FOUNDING ROBOTICS RESEARCHER
JOB TITLE Founding Robotics Researcher
LOCATION Onsite (Bay Area, CA)
COMMITMENT Full-time / Founding Team
COMPENSATION Competitive Salary + Meaningful Equity, Pay Frequency: Monthly
ABOUT DEEPREACH
DeepReach is building the infrastructure layer for real-world embodied AI. We focus on large-scale teleoperation data, Vision-Language-Action (VLA) training, and real deployment environments—not staged demos. We are not a simulation-only research lab; we train on real distributions, deploy in real environments, and iterate fast to close the loop between model training and physical performance.
ABOUT TALEX.AI
Talex.ai empowers global experts to shape the future of human-AI collaboration. We connect professionals with leading AI research teams to improve the communication quality, creativity, and cultural intelligence of AI systems. For this founding role, we are partnering with DeepReach AI to find a researcher who thinks like a scientist but builds like a startup operator.
THE ROLE
As a Founding Robotics Researcher, you will own the VLA and policy learning direction. You won't just consume datasets; you will define the data strategy, ship models onto real robots, and design experiments that directly improve deployment performance. This role is for someone who wants to build a research engine inside a startup and is comfortable switching from PyTorch to hardware debugging when necessary.
KEY RESPONSIBILITIES
- VLA & Policy Training: Architect and train VLA models for real-world tasks and design fine-tuning pipelines using deployment-collected data.

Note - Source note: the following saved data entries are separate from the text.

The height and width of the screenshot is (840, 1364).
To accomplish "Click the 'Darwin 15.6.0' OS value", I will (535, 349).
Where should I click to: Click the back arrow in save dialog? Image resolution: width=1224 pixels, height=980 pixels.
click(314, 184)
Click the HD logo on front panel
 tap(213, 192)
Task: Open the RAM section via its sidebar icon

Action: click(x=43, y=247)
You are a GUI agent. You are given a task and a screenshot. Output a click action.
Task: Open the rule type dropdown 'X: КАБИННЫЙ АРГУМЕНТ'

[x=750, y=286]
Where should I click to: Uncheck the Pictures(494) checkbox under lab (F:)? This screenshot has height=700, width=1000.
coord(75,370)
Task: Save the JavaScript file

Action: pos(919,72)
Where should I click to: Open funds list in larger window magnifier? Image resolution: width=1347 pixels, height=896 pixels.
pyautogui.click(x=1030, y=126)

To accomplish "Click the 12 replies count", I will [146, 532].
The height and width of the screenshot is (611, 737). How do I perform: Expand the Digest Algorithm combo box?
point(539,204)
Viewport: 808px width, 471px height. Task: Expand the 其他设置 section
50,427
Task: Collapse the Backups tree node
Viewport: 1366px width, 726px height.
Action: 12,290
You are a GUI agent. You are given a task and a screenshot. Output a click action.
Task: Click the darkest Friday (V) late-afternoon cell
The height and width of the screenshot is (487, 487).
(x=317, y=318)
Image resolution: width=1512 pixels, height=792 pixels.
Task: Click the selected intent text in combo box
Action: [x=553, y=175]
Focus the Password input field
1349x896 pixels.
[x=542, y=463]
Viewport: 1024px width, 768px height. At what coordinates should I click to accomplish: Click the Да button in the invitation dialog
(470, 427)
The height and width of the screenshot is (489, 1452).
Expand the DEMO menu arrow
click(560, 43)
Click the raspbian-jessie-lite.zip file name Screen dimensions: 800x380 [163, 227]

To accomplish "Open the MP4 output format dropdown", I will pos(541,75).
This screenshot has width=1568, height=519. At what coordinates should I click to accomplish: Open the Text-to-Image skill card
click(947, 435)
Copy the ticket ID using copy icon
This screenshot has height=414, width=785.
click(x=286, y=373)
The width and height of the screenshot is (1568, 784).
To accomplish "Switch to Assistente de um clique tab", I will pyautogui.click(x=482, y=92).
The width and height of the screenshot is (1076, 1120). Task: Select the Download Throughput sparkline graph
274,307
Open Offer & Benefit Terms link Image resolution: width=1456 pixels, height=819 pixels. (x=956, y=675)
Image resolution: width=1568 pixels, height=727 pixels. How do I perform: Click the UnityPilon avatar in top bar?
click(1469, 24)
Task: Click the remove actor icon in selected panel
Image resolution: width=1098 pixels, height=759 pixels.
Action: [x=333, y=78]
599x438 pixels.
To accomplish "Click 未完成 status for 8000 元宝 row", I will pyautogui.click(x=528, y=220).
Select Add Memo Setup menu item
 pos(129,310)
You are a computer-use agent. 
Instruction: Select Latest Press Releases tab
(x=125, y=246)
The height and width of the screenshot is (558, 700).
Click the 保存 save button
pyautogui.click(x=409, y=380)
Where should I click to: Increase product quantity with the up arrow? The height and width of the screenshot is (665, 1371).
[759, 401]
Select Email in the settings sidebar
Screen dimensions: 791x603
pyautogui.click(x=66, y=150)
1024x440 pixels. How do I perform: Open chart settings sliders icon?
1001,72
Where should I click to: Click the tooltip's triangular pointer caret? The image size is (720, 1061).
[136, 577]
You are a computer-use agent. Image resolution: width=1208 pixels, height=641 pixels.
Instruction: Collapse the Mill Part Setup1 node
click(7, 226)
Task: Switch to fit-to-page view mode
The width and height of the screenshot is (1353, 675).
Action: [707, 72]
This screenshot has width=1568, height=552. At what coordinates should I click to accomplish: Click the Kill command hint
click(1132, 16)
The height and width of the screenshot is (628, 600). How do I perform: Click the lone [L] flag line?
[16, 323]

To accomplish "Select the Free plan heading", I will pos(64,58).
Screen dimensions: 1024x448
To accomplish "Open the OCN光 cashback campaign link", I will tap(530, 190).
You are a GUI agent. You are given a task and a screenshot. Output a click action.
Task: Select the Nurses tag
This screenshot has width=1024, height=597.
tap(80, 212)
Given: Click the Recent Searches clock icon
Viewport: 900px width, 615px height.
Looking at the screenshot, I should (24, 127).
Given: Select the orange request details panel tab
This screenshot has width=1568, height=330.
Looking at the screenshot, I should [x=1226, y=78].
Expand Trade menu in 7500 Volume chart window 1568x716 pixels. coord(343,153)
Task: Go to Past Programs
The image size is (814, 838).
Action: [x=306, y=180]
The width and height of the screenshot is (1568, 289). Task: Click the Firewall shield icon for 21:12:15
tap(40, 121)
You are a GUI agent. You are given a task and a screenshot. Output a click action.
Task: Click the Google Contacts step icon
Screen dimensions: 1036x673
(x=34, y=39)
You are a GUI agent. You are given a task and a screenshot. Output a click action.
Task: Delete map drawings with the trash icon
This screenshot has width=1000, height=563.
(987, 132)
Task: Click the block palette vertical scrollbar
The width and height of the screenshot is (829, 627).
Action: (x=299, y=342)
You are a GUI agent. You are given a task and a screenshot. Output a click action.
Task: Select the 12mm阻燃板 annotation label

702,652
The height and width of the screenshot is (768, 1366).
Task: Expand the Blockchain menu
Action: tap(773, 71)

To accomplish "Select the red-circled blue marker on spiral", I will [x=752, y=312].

- Data System Design: Develop teleoperation data collection frameworks and build filtering, curation, and scaling pipelines to address distribution gaps.
- Hardware Integration: Deploy policies to physical robot arms and sensor stacks, tuning latency, calibration, and system reliability.
- Research–Deployment Loop: Build internal benchmarks tied to actual tasks and translate model failures into data and system improvements.
- Systems Debugging: Hands-on work with robot arms, grippers, and multi-camera systems to debug perception, policy, and control loops.
- Experimental Leadership: Define the experiments that matter and develop evaluation metrics tied to physical success rates.
Requirements
REQUIREMENTS
- Education: MS/PhD or equivalent deep experience in Robotics or Embodied AI.
- Technical Expertise: Strong background in Imitation Learning, RL, Diffusion Policies, or VLA models.
- ML Tooling: Proficiency in PyTorch and modern large-scale model training workflows.
- Systems Thinking: Deep understanding of the intersection between perception, policy, and control.
- Real-World Experience: Proven experience with physical robots (not simulation only).
- Mindset: High ownership mindset with the ability to thrive in ambiguity and fast-paced iteration cycles.
- Authorization: U.S. work authorization required (Visa transfer supported).
STRONG SIGNALS
- You have successfully trained and deployed learned policies onto physical robotic systems.
- You have experience debugging "messy" real-world hardware and software failures.
- You enjoy being close to hardware and have designed your own experimental frameworks.
- You are driven to build and scale systems rather than just optimizing benchmarks.
Benefits
WHY JOIN US
- Real-World Impact: Unlike traditional labs that stop at publication, we measure success by real-world deployment performance.
- Build the Data Engine: Help define the data scaling laws for embodied intelligence from the ground up.
- Founding Ownership: Gain meaningful equity and direct influence over the company's research direction.
- Physical AI Frontier: Work at the hardest unsolved problem in robotics—making robots work reliably in production environments.
- Global AI Collaboration: Leverage Talex.ai’s ecosystem to integrate cultural and linguistic intelligence into physical systems.